Zwischen 1997 und 2002 soll der Angeklagte den Russen technische Gegenstände, Unterlagen und Know-how beschafft und Kontakte zu zwei Eurocopter-Ingenieuren vermittelt haben. Dabei ging es laut Anklage auch um die Militärhubschrauber "NH 90" und "Tiger" (Bild), für die der Österreicher u.a. Wartungs- und Flughandbücher beschafft haben soll. Als Honorar soll er laut Anklageschrift zumindest 10.500 Dollar (7.764 Euro) erhalten haben.
Mutmaßlicher Komplize packte aus
Der mutmaßliche Komplize des Österreichers, ein aus Deutschland stammender 46-jähriger Ex-Eurocopter-Ingenieur, ist bereits 2008 zu einer Bewährungsstrafe von elf Monaten verurteilt worden. Er soll sich mit einem russischen Geheimdienstoffizier, vermittelt durch den 54-Jährigen, mehrmals in Österreich getroffen haben.
Das milde Urteil wegen bloßer Industriespionage (und nicht Verrat militärischer Geheimnisse) erwirkte der Deutsche durch eine Zusammenarbeit mit dem Bundesverfassungsschutz, bei dem er über den Österreicher auspackte. Der österreichische Soldat soll die Treffen mit den Russen arrangiert haben. Dabei floss laut Berichten deutscher Medien "reichlich Wodka", auch habe es "leicht bekleidete Frauen" gegeben, "die die Männer verwöhnten".

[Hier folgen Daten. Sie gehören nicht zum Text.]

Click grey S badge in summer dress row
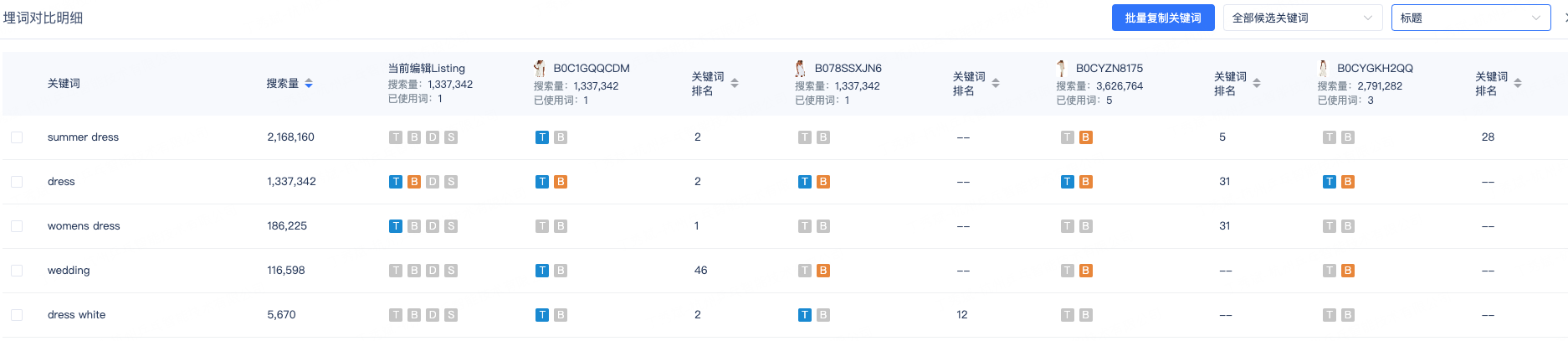Image resolution: width=1568 pixels, height=341 pixels. (x=451, y=137)
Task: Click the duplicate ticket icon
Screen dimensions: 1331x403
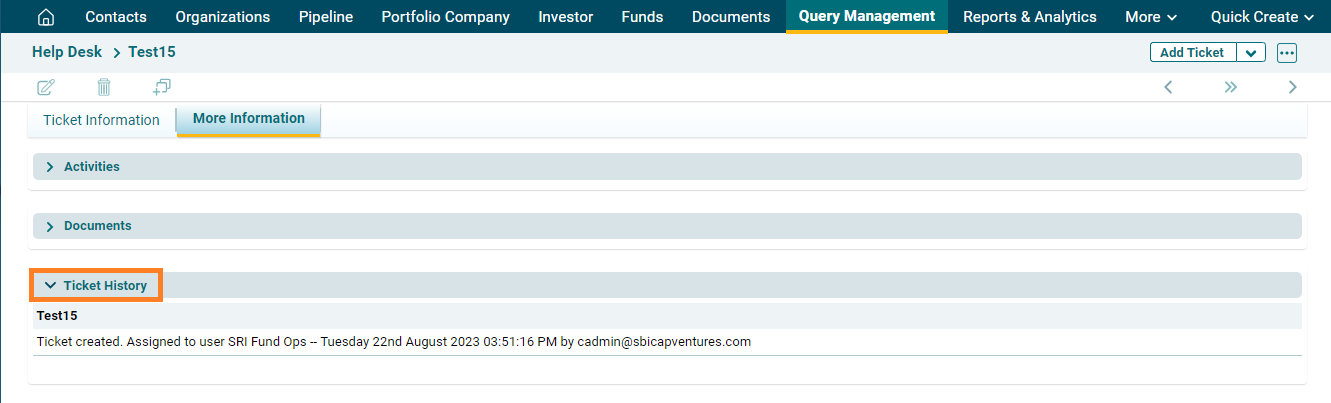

Nach Versetzung im Heer Nebenjob als Taxifahrer
Der 54-Jährige war in Österreich längere Zeit vom Bundesamt für Verfassungsschutz und Terrorismusbekämpfung überwacht worden. Am 11. Juni 2007 wurde er gemeinsam mit seinem mutmaßlichen russischen Geheimdienstkontakt vorübergehend festgenommen. Nach 14 Tagen in Untersuchungshaft wurde der Oberösterreicher aber wieder freigelassen. Der Russe war schon nach einer Woche wieder auf freiem Fuß. Denn er genoss laut einem Gutachten des Rechtsdienstes der UNO diplomatische Immunität, weil er bei einer Weltraumtagung in der Wiener UNO-City akkreditiert war. Ein Ersuchen Österreichs an Russland, auf die Immunität zu verzichten, wurde abgelehnt. Auch die von der deutschen Bundesanwaltschaft in Karlsruhe geforderte Auslieferung kam nicht zustande.

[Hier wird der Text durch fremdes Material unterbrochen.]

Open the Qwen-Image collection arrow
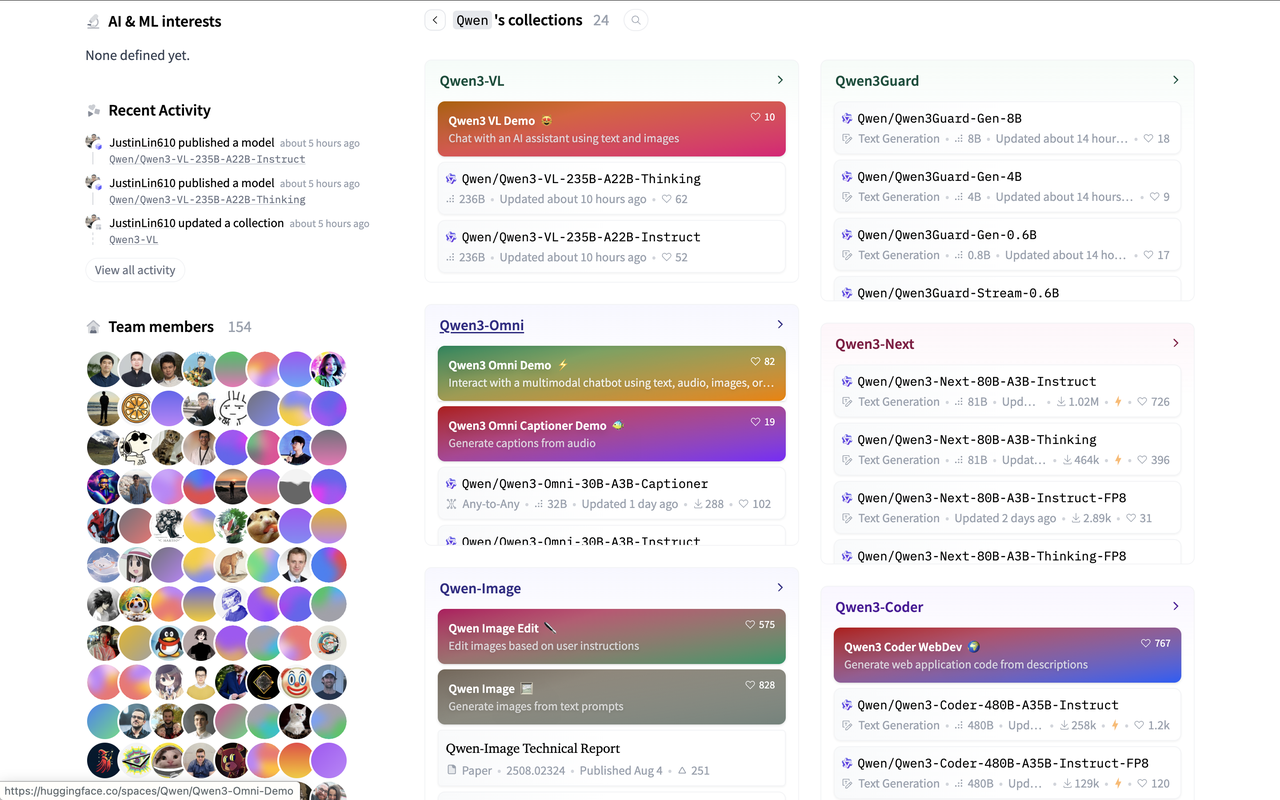Viewport: 1280px width, 800px height. [780, 588]
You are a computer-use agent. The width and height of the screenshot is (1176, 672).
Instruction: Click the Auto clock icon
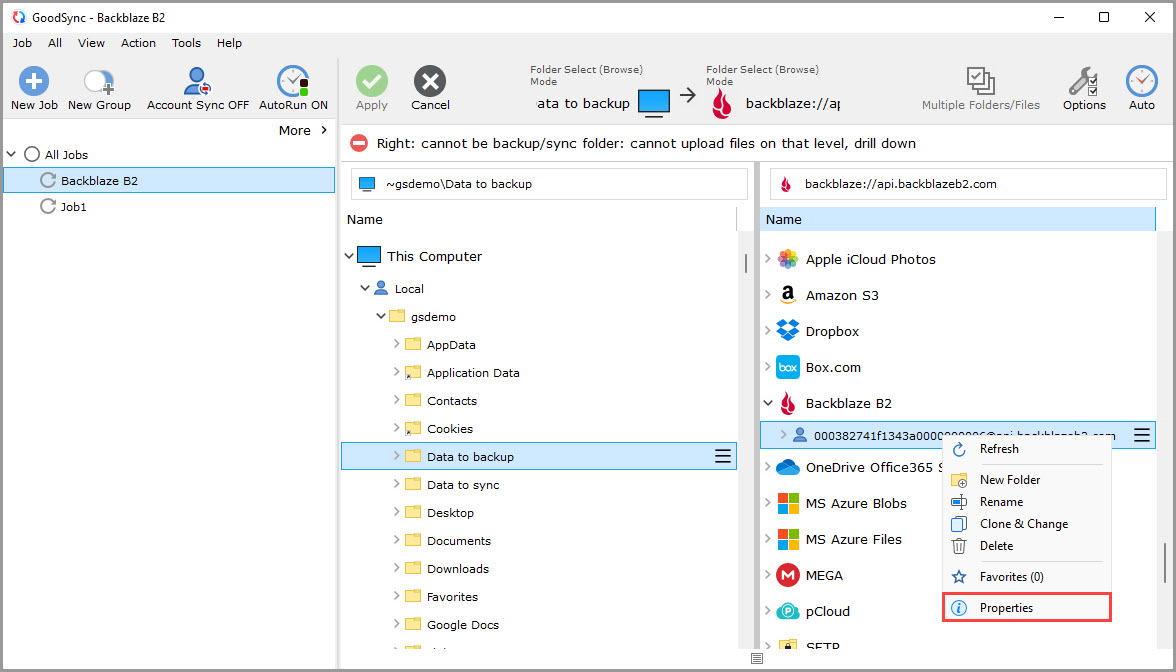(1142, 81)
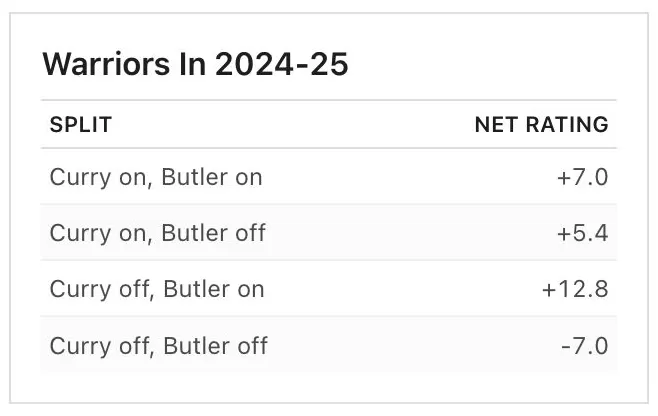Select the "Curry on, Butler on" row label

click(x=156, y=178)
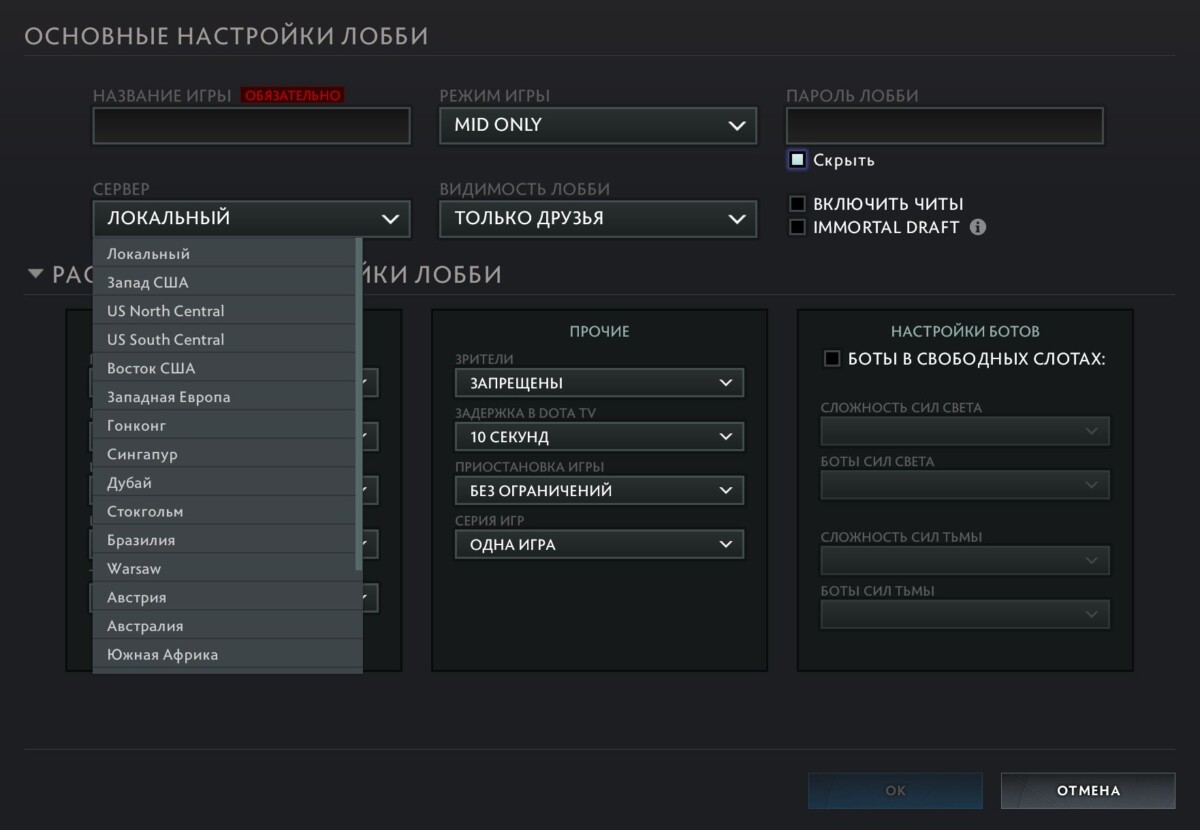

Wenn er jetzt in Deutschland verurteilt werde, könne er "zu 95 Prozent" mit dem Verlust seines Arbeitsplatzes beim Bundesheer rechnen, sagte der Angeklagte, der nach eigenen Angaben zur Aufbesserung der Haushaltskasse ein- bis zweimal pro Woche Taxi in Linz fährt. Nach seiner vorübergehenden Suspendierung, während derer er nur mehr den halben Sold bekam, war er beim Bundesheer weiterbeschäftigt worden, allerdings in einem anderen Bereich, wodurch nach eigenen Angaben etliche Zulagen wegfielen. Im Verteidigungsministerium in Wien hieß es am Montag, man beobachte den Prozess und warte erst einmal dessen Ausgang ab.

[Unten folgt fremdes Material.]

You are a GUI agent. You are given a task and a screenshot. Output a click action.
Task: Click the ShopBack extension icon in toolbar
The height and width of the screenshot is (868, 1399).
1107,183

15 weitere Prozesstage anberaumt
Für das Verfahren sind zunächst 15 weitere Verhandlungstermine bis zum 17. März angesetzt. Am Dienstag wird der Prozess mit der Vorladung von Zeugen fortgesetzt. Der Angeklagte hatte aber bereits am Montag wissen lassen, nichts zur Sache sagen zu wollen.